Records to use section start

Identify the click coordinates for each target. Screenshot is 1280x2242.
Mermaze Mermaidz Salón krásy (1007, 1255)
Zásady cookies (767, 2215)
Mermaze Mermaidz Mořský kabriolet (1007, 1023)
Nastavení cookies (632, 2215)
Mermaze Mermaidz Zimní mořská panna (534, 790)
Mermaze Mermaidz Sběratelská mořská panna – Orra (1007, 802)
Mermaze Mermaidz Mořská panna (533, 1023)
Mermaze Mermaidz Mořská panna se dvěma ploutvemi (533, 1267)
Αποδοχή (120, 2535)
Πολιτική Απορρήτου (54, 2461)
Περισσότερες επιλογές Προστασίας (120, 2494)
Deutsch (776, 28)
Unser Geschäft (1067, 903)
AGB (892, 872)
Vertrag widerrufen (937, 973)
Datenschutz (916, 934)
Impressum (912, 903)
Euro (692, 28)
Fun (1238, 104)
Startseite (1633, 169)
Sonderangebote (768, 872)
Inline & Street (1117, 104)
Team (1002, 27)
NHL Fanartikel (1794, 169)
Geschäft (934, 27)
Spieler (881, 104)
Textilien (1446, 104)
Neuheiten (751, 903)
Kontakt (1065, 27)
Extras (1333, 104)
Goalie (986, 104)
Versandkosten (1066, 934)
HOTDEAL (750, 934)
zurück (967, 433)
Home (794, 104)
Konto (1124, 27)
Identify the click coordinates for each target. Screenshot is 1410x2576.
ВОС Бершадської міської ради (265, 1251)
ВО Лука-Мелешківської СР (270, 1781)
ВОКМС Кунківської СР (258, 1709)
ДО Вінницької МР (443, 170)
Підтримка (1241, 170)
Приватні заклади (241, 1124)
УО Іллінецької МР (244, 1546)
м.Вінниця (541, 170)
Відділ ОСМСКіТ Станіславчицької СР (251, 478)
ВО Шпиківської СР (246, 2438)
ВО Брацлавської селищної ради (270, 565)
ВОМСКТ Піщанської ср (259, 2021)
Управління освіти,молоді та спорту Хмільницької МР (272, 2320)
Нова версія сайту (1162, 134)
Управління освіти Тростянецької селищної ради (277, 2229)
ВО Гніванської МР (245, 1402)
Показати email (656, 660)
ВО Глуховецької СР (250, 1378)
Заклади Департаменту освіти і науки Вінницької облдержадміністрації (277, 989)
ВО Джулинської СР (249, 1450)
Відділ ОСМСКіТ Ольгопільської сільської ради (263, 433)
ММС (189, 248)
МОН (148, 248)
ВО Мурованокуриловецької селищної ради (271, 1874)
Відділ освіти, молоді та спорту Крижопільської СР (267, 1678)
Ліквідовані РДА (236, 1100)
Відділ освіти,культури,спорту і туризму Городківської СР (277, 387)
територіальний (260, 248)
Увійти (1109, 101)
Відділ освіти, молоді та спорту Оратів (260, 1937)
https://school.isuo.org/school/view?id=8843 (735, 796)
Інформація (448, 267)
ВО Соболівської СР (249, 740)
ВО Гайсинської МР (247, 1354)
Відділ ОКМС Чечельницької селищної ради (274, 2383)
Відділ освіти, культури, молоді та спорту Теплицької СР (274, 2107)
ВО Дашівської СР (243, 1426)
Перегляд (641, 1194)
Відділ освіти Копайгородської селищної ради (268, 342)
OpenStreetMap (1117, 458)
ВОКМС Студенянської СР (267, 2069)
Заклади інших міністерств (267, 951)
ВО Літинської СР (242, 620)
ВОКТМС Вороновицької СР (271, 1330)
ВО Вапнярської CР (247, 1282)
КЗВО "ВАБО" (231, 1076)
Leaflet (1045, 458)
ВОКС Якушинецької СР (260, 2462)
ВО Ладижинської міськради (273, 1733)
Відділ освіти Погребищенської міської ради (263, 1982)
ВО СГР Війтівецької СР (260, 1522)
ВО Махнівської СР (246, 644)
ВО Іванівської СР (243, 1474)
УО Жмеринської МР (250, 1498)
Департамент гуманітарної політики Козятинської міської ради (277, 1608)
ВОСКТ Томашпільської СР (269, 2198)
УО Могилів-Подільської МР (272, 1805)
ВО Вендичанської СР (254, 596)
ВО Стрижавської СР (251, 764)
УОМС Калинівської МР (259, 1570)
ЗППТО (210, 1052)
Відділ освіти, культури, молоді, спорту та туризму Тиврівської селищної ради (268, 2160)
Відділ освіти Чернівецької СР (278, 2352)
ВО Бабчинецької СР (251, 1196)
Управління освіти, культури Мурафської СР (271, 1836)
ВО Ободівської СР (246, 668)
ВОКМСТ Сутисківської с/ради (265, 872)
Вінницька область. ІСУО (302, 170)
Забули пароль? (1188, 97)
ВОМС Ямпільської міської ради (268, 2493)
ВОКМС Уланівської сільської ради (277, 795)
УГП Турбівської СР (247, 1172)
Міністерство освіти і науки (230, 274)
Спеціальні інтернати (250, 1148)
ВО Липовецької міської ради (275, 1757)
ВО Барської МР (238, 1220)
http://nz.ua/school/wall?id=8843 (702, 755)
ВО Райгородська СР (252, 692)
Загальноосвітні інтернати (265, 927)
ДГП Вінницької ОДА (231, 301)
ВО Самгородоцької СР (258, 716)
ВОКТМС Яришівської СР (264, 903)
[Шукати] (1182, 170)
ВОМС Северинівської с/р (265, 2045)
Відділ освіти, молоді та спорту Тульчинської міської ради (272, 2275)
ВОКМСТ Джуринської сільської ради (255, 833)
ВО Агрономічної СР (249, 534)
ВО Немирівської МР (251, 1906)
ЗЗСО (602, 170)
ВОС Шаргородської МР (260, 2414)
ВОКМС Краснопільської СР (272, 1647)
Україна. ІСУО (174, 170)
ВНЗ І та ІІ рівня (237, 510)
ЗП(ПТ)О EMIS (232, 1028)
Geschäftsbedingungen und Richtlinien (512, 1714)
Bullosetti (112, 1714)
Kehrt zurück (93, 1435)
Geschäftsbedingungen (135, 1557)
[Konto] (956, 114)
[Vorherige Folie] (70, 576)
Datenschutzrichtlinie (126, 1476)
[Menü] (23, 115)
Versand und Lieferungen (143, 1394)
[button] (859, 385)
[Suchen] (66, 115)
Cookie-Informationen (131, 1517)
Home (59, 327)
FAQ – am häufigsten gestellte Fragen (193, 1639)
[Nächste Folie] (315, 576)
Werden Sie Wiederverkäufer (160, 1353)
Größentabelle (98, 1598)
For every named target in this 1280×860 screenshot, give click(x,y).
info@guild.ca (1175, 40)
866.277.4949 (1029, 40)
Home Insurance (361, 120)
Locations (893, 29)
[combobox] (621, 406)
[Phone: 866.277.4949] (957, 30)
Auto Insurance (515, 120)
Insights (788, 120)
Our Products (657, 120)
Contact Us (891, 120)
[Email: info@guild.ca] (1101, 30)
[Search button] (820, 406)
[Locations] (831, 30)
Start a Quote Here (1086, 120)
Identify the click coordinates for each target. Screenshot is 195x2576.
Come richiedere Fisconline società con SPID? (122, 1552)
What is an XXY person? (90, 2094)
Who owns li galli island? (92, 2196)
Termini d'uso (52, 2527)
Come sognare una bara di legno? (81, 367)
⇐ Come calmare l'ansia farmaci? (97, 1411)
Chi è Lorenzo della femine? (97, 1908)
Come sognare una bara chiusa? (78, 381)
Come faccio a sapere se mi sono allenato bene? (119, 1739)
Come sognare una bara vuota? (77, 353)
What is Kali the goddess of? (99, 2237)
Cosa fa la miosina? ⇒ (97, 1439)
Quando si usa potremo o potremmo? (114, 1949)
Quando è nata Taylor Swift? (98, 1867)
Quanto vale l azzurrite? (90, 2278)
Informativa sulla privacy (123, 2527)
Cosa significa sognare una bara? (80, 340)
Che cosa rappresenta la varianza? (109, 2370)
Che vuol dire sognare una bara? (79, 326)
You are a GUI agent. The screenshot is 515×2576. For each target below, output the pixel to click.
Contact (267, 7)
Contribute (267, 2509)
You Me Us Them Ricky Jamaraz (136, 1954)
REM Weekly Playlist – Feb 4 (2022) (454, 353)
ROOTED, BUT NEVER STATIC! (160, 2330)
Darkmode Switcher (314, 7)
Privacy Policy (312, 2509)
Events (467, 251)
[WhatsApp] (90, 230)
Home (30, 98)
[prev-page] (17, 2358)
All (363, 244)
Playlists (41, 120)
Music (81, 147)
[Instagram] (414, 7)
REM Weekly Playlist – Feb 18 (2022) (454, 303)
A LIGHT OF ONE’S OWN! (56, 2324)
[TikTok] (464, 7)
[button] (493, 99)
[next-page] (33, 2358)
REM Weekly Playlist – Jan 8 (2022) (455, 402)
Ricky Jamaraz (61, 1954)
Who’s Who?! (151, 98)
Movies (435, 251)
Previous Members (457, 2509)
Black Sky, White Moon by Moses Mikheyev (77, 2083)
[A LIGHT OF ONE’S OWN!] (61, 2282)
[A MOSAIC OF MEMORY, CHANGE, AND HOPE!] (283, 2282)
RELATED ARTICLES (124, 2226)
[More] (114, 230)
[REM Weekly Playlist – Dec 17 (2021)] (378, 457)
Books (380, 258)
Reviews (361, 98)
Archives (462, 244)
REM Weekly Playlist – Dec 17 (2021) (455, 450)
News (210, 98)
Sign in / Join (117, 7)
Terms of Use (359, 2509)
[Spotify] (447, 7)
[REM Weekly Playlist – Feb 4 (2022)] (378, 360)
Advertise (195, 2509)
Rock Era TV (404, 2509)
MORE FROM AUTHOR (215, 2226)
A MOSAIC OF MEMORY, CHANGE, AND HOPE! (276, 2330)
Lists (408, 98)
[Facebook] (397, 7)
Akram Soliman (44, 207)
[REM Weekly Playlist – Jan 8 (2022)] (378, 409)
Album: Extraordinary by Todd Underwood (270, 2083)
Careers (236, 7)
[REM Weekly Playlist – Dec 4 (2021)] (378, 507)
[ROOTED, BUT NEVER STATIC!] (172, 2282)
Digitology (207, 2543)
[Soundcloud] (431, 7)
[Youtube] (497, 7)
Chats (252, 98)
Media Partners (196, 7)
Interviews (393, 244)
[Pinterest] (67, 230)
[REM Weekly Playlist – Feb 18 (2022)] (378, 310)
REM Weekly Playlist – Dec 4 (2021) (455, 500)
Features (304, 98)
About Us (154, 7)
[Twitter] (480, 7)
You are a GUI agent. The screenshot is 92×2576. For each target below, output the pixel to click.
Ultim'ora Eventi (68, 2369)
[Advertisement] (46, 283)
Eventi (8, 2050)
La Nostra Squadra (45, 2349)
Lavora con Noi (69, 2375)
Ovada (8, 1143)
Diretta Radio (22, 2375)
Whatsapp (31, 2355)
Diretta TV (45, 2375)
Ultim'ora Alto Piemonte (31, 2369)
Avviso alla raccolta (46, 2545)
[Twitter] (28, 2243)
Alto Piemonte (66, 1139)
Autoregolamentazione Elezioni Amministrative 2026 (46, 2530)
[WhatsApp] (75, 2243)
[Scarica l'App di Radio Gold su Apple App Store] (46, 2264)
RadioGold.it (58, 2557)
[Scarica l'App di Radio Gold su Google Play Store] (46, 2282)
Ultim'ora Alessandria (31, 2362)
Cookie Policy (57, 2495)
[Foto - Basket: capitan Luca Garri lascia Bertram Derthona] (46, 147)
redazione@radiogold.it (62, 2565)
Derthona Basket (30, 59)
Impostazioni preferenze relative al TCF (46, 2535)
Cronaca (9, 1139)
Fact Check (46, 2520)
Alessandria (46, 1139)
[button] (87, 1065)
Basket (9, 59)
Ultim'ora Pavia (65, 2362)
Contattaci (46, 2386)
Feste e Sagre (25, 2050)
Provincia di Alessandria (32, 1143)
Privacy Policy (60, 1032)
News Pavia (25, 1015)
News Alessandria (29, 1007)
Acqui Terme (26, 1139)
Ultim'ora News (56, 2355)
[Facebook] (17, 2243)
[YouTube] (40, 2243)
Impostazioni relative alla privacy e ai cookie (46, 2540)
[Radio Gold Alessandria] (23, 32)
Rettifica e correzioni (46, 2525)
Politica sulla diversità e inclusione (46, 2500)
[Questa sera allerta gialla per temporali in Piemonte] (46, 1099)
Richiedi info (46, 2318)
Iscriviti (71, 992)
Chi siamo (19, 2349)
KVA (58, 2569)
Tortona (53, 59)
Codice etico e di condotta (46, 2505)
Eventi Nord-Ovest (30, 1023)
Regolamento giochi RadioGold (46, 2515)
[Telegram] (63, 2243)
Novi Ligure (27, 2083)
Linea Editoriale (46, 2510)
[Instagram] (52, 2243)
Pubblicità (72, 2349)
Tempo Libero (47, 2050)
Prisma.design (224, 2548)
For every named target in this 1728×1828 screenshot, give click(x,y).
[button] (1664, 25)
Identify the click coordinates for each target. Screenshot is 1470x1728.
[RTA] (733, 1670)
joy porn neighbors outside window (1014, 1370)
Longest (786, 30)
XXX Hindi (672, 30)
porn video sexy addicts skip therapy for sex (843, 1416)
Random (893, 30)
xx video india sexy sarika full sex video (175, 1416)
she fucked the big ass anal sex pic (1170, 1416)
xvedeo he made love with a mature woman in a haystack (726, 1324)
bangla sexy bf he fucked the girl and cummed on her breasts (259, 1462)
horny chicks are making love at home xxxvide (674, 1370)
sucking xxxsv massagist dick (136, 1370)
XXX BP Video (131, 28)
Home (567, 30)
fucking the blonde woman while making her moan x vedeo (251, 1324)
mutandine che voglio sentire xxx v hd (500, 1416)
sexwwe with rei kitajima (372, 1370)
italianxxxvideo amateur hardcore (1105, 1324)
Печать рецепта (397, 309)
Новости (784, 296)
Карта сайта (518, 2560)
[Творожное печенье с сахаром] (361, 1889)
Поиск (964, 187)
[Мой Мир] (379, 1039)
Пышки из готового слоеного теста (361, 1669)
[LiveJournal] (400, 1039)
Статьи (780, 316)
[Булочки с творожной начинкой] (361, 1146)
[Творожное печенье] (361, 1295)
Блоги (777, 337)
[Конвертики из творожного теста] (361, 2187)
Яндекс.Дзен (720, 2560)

Records to use section end

Assigned task - Please write out, exactly as they appear above, only the lines in the stretch from the line with "Підтримка (1241, 170)" through the line with "Увійти (1109, 101)".

Solution for this problem -
Підтримка (1241, 170)
Приватні заклади (241, 1124)
УО Іллінецької МР (244, 1546)
м.Вінниця (541, 170)
Відділ ОСМСКіТ Станіславчицької СР (251, 478)
ВО Шпиківської СР (246, 2438)
ВО Брацлавської селищної ради (270, 565)
ВОМСКТ Піщанської ср (259, 2021)
Управління освіти,молоді та спорту Хмільницької МР (272, 2320)
Нова версія сайту (1162, 134)
Управління освіти Тростянецької селищної ради (277, 2229)
ВО Гніванської МР (245, 1402)
Показати email (656, 660)
ВО Глуховецької СР (250, 1378)
Заклади Департаменту освіти і науки Вінницької облдержадміністрації (277, 989)
ВО Джулинської СР (249, 1450)
Відділ ОСМСКіТ Ольгопільської сільської ради (263, 433)
ММС (189, 248)
МОН (148, 248)
ВО Мурованокуриловецької селищної ради (271, 1874)
Відділ освіти, молоді та спорту Крижопільської СР (267, 1678)
Ліквідовані РДА (236, 1100)
Відділ освіти,культури,спорту і туризму Городківської СР (277, 387)
територіальний (260, 248)
Увійти (1109, 101)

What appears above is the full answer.